Please keep me posted.



Hi , I suggest that you consult another doctor. I was diagnosed with IV stage MALT in 2011 (December) . I got Ritoxan and Bendamustine for six months ,(once a month ). I was in remission for 5 years . And in 2016 it started all over again. Because my remission was quite long ,my doctor at this time decided that he will give me the same “ cocktail” again . This time it didn’t work . I was fine for 5 months and then my lymphoma came back with vengeance.After failed immunotherapy , I began Ibrutinib regimen a little bit over 2 months ago. So far so good . All the values in blood are going up and are now close to minimum normal. Marginal Zone Lymphoma is rare and unfortunately there is no specific treatment for it . Ibrutinib seems to work well on MZ especially for a treatment naive patient like yourself.If I were you I would ask for a second opinion. I have learned from my mistakes and always consult with another oncologist .

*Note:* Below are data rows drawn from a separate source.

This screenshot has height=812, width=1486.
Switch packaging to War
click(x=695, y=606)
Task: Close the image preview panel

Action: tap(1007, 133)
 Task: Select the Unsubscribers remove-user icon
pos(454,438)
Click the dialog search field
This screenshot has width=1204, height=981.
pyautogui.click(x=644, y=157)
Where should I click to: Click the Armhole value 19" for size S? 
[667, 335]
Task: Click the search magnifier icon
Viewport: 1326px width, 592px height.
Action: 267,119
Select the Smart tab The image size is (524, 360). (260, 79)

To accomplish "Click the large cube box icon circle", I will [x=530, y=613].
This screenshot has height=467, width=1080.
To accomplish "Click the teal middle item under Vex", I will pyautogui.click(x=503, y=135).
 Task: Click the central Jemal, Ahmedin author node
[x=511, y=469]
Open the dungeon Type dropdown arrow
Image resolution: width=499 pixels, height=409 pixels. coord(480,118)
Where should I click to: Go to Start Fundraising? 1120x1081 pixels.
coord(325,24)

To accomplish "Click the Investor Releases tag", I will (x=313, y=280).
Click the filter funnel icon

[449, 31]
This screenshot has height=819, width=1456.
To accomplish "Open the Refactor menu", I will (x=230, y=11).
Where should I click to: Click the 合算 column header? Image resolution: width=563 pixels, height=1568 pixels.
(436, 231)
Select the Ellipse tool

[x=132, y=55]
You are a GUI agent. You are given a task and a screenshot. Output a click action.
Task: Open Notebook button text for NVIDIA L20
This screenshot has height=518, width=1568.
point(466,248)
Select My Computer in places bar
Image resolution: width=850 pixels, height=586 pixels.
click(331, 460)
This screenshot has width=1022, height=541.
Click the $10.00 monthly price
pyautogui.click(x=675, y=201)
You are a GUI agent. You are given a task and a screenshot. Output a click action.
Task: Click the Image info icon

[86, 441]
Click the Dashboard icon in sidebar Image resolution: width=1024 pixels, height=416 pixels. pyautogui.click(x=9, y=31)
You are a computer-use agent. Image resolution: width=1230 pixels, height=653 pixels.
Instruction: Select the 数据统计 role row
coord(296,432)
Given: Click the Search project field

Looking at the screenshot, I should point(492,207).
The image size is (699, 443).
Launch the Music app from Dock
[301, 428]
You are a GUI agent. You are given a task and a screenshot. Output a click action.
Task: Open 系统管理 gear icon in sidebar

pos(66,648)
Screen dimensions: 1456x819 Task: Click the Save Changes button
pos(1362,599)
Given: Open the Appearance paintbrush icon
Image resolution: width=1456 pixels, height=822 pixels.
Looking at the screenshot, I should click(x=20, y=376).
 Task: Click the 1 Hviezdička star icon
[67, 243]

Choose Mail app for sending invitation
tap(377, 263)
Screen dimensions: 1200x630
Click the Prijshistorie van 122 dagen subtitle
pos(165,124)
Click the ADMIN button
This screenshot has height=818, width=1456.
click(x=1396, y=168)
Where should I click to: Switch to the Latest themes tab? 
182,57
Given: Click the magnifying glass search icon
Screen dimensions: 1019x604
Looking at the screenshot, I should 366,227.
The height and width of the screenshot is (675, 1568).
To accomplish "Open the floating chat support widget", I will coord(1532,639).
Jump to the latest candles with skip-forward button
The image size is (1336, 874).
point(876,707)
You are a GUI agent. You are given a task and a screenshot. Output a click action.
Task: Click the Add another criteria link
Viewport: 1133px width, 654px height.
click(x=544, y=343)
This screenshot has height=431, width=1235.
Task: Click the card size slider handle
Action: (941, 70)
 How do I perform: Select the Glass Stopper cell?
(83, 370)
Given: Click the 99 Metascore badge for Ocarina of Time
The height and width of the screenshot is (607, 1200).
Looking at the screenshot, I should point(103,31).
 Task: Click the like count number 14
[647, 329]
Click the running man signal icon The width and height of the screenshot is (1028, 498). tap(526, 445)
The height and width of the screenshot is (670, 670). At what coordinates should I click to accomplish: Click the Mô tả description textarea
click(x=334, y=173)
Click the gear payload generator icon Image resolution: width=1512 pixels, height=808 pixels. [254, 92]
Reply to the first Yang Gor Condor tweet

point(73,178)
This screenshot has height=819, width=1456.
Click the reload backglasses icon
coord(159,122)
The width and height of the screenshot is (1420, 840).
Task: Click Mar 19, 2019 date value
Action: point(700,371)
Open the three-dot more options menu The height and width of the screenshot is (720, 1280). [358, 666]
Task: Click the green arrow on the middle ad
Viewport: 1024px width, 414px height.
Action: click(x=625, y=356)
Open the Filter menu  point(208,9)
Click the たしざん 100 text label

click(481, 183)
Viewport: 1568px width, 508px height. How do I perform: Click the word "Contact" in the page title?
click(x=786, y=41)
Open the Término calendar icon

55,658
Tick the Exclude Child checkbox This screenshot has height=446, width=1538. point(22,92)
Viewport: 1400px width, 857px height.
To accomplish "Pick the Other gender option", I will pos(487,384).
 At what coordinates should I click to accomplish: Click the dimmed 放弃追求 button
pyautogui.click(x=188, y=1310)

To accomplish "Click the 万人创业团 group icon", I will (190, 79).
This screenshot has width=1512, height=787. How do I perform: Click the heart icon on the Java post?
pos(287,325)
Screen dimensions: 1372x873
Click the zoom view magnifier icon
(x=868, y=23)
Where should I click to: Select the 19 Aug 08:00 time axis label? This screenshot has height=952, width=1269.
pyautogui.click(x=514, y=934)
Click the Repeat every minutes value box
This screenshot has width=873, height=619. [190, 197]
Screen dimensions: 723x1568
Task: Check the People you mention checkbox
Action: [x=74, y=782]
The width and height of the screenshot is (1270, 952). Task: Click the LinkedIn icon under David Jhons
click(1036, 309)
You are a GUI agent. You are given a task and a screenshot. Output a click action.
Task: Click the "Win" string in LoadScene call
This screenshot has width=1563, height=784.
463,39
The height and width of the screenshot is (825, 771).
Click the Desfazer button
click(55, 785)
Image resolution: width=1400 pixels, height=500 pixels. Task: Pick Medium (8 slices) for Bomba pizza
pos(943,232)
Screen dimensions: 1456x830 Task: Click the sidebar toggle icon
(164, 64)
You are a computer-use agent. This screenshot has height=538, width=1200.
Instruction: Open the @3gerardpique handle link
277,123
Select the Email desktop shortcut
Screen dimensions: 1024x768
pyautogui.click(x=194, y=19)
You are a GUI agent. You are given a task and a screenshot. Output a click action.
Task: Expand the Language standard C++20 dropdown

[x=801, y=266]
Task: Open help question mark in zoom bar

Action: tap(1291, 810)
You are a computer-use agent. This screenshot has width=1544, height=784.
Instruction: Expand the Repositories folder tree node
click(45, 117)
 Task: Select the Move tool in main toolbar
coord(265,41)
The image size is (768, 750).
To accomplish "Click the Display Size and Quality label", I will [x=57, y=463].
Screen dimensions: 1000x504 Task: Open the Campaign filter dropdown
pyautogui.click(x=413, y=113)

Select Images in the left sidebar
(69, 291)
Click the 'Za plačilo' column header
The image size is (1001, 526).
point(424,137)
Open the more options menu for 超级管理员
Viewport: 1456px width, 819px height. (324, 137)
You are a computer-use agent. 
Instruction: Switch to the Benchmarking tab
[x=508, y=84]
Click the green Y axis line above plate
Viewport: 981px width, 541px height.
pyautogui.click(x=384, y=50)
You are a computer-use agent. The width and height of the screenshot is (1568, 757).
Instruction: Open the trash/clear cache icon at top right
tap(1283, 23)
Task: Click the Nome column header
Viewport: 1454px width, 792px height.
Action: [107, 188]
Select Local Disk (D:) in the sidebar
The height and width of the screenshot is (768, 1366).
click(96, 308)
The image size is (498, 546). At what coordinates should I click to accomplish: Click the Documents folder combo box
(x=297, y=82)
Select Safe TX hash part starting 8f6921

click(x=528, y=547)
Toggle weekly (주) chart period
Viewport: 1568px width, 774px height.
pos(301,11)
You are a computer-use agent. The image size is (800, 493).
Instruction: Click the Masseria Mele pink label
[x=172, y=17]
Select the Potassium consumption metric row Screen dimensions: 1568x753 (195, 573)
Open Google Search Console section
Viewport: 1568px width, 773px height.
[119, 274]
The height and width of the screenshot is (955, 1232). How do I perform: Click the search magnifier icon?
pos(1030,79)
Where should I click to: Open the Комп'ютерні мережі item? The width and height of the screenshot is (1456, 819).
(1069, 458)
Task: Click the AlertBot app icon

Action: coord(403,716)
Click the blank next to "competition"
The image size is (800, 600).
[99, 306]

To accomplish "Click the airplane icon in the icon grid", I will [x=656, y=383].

Hi, I have been diagnosed as Sll and/or enmzl or smzl lymphoma after 2 CLL specialists and pathology opinions. Started with spleen 23 cm and recently exploding numerous large nodes and nodules in lungs and other sites. There were no palpable nodes other than spleen and I felt fine. Have you had scans to check for internal nodes? To date 6 treatments of obinutuzumab and significant reduction. Two more treatments to go. However, lung nodules now at 2 cm so may need another treatment after. Treatment cleared out pelvis, parotid glands, one thyroid, spleen down to 12 cm and lung nodes and nodules went from 3 cm to 2 cm. Based on what I have read, obinutuzumab is a better drug than rituxan. Have had no side effects to date. Would love to join with other marginal zone patients for support, knowledge, more treatment and trial options. Good luck.